_STUDY MATERIAL:_
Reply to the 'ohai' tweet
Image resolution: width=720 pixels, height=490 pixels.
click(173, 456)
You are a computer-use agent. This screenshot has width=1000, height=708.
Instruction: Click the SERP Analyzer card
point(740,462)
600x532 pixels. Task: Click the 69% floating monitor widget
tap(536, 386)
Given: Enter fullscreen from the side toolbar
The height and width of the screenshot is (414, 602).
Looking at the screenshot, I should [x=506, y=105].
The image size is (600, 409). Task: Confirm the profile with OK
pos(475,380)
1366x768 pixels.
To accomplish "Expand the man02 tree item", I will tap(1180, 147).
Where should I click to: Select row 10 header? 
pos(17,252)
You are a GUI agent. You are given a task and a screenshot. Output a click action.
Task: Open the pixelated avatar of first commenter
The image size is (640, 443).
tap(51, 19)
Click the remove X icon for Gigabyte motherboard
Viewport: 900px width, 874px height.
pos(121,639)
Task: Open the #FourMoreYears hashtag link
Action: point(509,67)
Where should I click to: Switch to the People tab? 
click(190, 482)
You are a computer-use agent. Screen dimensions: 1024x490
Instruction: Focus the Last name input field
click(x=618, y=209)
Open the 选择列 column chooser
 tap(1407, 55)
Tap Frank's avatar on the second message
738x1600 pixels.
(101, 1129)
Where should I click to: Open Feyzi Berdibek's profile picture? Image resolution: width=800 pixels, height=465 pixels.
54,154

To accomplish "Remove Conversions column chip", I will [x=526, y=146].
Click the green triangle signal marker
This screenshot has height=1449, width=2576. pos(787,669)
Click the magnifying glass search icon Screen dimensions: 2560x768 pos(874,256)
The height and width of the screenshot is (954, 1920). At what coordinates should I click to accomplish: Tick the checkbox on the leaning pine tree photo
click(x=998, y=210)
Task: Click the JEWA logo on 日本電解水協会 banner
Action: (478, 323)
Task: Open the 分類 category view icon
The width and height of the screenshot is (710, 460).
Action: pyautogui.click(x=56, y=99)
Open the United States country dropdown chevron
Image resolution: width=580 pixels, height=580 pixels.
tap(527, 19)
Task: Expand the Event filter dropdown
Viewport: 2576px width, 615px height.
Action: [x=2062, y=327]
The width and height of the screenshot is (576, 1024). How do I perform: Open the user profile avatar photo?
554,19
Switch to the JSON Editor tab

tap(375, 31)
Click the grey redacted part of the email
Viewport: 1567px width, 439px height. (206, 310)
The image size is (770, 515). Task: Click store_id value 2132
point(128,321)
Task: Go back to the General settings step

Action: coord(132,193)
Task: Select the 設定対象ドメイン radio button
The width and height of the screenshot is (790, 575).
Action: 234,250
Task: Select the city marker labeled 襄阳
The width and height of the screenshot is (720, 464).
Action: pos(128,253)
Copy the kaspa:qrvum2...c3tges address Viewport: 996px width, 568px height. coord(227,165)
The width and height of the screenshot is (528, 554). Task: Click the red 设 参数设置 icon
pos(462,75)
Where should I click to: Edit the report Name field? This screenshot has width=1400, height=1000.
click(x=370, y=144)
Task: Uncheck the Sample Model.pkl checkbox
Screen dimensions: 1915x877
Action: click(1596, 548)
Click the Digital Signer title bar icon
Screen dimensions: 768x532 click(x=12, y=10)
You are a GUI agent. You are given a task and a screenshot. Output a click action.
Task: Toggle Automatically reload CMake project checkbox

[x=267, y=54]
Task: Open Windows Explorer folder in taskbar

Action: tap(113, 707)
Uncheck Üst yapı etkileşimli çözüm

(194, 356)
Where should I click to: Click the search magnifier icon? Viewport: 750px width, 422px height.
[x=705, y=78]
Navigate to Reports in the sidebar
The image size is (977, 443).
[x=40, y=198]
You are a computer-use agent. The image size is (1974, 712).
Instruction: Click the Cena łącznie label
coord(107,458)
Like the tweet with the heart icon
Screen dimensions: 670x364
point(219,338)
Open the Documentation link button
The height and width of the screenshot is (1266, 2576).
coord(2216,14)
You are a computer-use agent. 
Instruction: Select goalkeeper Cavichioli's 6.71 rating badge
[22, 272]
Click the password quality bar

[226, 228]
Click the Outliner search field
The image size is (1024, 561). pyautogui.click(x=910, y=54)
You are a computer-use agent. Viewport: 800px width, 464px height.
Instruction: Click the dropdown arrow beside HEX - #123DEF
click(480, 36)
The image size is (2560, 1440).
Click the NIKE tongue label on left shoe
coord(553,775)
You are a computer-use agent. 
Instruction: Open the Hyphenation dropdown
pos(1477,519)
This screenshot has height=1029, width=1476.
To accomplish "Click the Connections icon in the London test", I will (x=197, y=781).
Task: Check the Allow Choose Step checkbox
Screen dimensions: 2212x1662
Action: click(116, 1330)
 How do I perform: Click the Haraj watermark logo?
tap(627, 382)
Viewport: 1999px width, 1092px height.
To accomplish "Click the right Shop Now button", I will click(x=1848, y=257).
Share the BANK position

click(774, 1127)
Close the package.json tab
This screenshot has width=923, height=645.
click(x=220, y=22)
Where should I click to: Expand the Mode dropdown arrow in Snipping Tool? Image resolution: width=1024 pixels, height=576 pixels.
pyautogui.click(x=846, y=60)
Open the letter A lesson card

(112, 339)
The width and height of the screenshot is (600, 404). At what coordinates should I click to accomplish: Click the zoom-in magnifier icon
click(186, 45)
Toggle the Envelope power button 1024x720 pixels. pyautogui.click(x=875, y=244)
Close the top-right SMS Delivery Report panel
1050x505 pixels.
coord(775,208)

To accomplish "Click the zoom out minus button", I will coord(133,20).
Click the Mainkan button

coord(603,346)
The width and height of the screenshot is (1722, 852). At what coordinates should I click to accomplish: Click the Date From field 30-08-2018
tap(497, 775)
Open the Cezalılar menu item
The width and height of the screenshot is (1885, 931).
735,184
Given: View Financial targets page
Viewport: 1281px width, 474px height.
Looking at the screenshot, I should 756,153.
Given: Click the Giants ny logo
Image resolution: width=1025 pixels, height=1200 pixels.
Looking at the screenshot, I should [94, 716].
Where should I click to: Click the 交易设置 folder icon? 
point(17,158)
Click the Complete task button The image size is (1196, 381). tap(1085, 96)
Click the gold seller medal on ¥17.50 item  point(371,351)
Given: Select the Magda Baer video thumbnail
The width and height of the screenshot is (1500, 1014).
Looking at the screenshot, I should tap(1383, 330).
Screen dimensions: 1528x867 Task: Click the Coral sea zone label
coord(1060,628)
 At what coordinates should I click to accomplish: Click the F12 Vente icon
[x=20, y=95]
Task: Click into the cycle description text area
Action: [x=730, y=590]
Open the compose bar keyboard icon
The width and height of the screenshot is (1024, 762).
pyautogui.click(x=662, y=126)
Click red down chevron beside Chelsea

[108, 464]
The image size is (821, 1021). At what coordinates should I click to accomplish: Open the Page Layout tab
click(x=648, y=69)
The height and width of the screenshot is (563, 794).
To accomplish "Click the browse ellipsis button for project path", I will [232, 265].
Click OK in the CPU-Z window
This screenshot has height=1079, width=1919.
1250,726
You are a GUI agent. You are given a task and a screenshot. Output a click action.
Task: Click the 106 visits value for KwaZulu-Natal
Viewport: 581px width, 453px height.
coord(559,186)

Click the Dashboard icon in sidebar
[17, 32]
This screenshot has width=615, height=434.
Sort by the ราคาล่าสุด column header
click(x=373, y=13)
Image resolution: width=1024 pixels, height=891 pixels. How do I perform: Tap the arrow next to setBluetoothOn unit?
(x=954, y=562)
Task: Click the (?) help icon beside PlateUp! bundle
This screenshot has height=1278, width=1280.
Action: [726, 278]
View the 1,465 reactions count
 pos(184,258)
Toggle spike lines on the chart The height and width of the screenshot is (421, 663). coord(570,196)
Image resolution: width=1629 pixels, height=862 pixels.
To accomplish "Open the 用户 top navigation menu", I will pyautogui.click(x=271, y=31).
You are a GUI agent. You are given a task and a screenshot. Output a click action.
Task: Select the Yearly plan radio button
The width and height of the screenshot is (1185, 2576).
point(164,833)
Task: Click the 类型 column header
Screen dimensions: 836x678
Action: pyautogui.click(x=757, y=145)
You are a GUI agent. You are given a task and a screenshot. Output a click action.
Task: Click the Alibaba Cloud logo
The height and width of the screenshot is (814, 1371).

_EXERCISE:_ Filter the listing above for lines with the word "menu", and copy each one you find.

_RESPONSE AREA:_
Open the Cezalılar menu item
To accomplish "Open the 用户 top navigation menu", I will pyautogui.click(x=271, y=31).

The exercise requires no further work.